Thread: changing multiple pk's in one update
Hello all, I have a table with a primary key column that contains sequential numbers. Sometimes I need to shift them all up or down by a fixed amount. For example, if I have four rows with primary keys, 2, 3, 4, 5, I might want to shift them down by 1 by doing: UPDATE mytable SET id=id-1 (where "id" is the pk column) so that the pk's are now 1, 2, 3, 4. When I try to shift them up by using +1 in the above update statement, I get (not surprisingly) a duplicate key error. I also realize that the -1 case above works only by luck. So my question: Is there some way, perhaps with ORDER BY, that I can achieve the change I want with a single update statement? (If I have an unused key range large enough, I suppose I could update all the keys to that range, and then back to my target range but the requires two updates (there are a lot of foreign keys referencing these primary keys) and requires that I have an available range, so a single update statement would be preferable.) Thanks for any enlightenment.
On 2009-04-08, Stuart McGraw <smcg2297@frii.com> wrote: > Hello all, > > I have a table with a primary key column > that contains sequential numbers. > > Sometimes I need to shift them all up or down > by a fixed amount. For example, if I have > four rows with primary keys, 2, 3, 4, 5, I > might want to shift them down by 1 by doing: > > UPDATE mytable SET id=id-1 > > (where "id" is the pk column) so that the pk's > are now 1, 2, 3, 4. > > When I try to shift them up by using +1 in the > above update statement, I get (not surprisingly) > a duplicate key error. I also realize that the > -1 case above works only by luck. > > So my question: > Is there some way, perhaps with ORDER BY, that > I can achieve the change I want with a single > update statement? (If I have an unused key > range large enough, I suppose I could update > all the keys to that range, and then back to > my target range but the requires two updates > (there are a lot of foreign keys referencing > these primary keys) and requires that I have > an available range, so a single update statement > would be preferable.) > > Thanks for any enlightenment. begin a transaction suspend the constraint (use SET CONSTRAINTS ... DEFERRED) drop the index do the update(s) recreate the index commit the transaction. I see no reason to keep the index (and its associated UNIQUE constraint) during the update, AFAICT all it does is slow the process down.

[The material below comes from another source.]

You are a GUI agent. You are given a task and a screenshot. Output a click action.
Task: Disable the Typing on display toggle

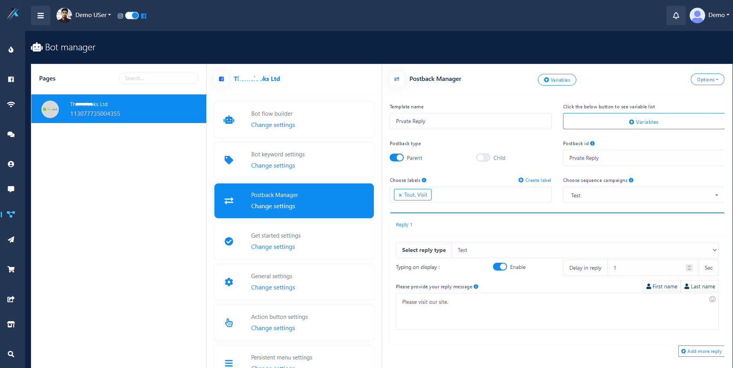click(x=500, y=267)
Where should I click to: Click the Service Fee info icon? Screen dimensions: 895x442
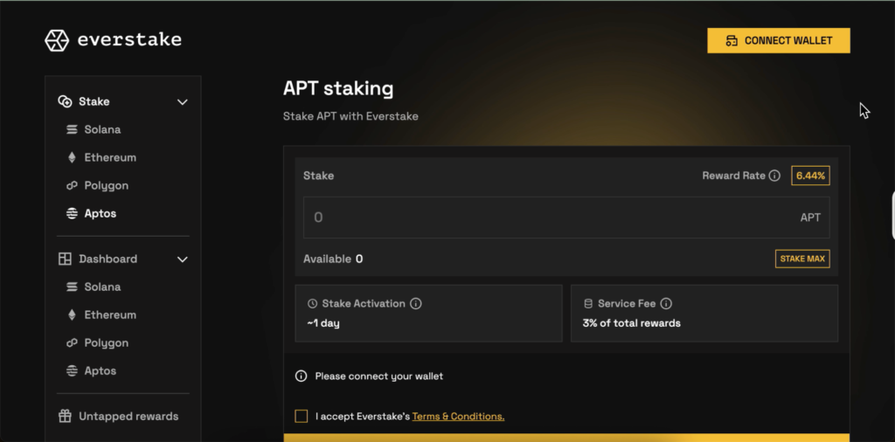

2009/4/7 Stuart McGraw <smcg2297@frii.com>: > Hello all, > > I have a table with a primary key column > that contains sequential numbers. > > Sometimes I need to shift them all up or down > by a fixed amount. For example, if I have > four rows with primary keys, 2, 3, 4, 5, I > might want to shift them down by 1 by doing: > Generally speaking, when you need to do this more than once or twice in the lifetime of your data, there's something wrong with your data model.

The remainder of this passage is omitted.